Source excerpt:
- - -

On 1 July 2014, the implementing regulations for the Foreign Account Tax Compliance Act (FATCA) came into operation in Ireland. Ireland signed an intergovernmental agreement with the United States to implement FATCA, and since then all Irish financial institutions are obligated by law to comply. Less onerous responsibilities also exist for non-financial institutions in Ireland.

FATCA requires foreign financial institutions (FFIs) to identify and document all financial accounts and annually report those held by US persons and certain non-compliant account holders, and potentially withhold on certain withholdable payments to non-compliant account holders. Failing to do so will result in penalties and other potential sanctions as well as a 30% withholding tax on certain US-sourced payments, such as dividends and interest, and gross proceeds from the sale of relevant US assets and foreign passthru payments.

Common Reporting Standard

Further to the introduction of the Foreign Account Tax Compliance Act (FATCA), on 15 July 2014, the OECD introduced the Common Reporting Standard (CRS) which acts as the single global standard governing the automatic exchange of information between tax authorities of tax jurisdictions that have signed up to the Standard.

Ireland fully supports the move towards global tax compliance and tax transparency, including the automatic exchange of information for tax purposes, and is an early adopter of CRS, having implemented these rules into Irish law in December 2015. As persons in an early adopter country, all Irish entities and Irish branches of foreign entities must ensure that they are compliant with Irish Common Reporting Standard Regulations (Irish CRS Regulations) from 1 January 2016.

- - -

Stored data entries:
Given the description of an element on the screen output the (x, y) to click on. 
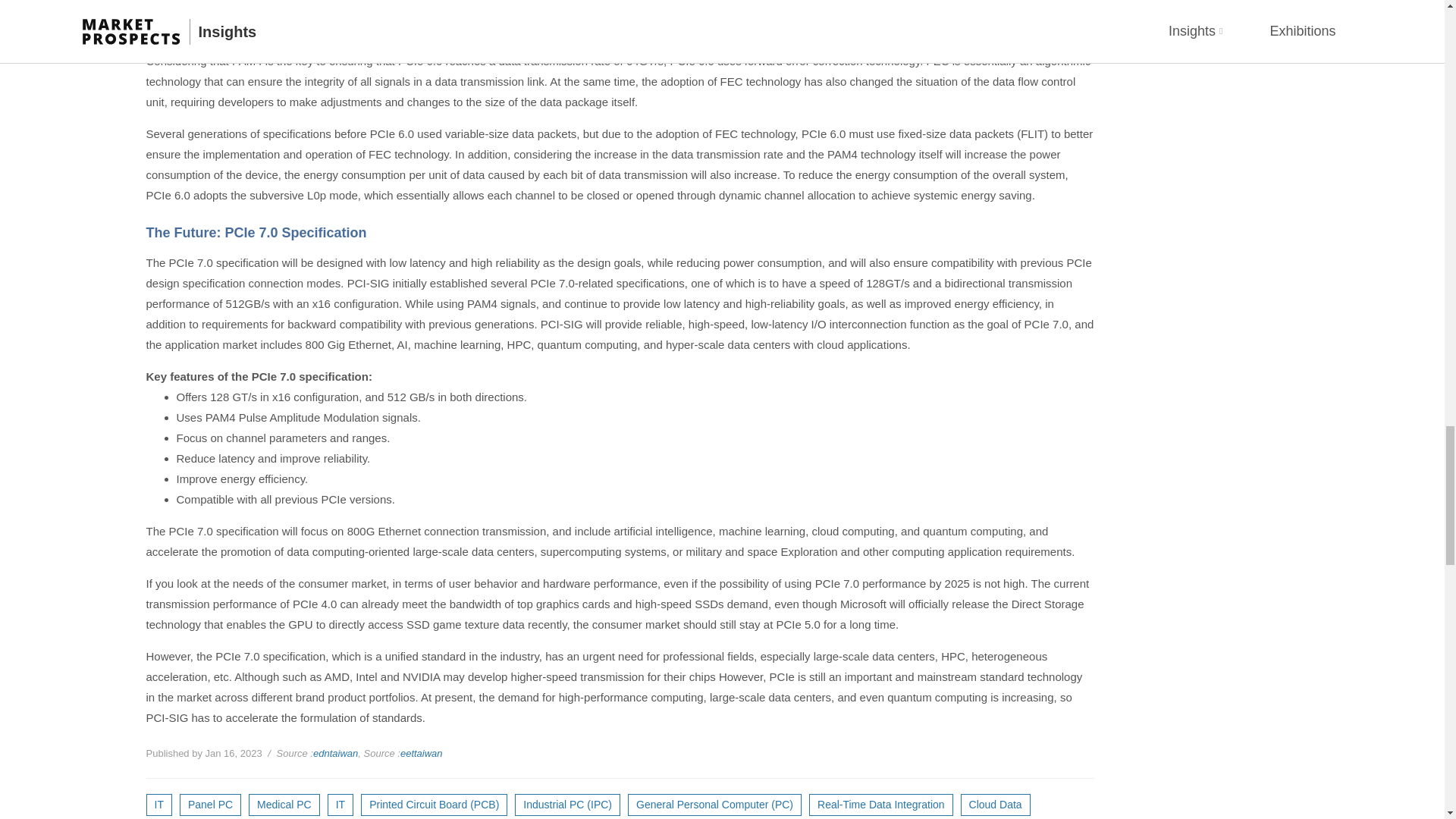
IT (340, 804)
edntaiwan (335, 753)
IT (158, 804)
Real-Time Data Integration (881, 804)
Medical PC (284, 804)
Cloud Data (995, 804)
eettaiwan (421, 753)
Panel PC (210, 804)
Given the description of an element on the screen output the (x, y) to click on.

- - -

Objectives:
**A)** Please set down every line of the stored data entries listing word for word, leaving the pictures out of your answer.
**B)** Resume the passage on FATCA and the Common Reporting Standard in Ireland, picking up after its last sentence.

Results in order:
**A)**
Given the description of an element on the screen output the (x, y) to click on. 
IT (340, 804)
edntaiwan (335, 753)
IT (158, 804)
Real-Time Data Integration (881, 804)
Medical PC (284, 804)
Cloud Data (995, 804)
eettaiwan (421, 753)
Panel PC (210, 804)
Given the description of an element on the screen output the (x, y) to click on.

**B)**
The OECD leveraged FATCA to design the CAA and CRS and as such the Standard is broadly similar to the FATCA requirements, albeit with numerous alterations. However a major difference is the significantly higher number of reportable persons due to the increased instances of potentially in-scope accounts and the inclusion of multiple jurisdictions to which accounts must be reported. In addition, where entities were not previously classified as in-scope FIs by FATCA, significant investment may be required to assist with the implementation of compliance programs under CRS.

Additional AEOI Developments

With the global shift to greater tax transparency comes continuous developments in the AEOI area, including the implementation of a Worldwide Disclosure Facility containing beneficial ownership information of legal entities and arrangements which opened on 5 September 2016.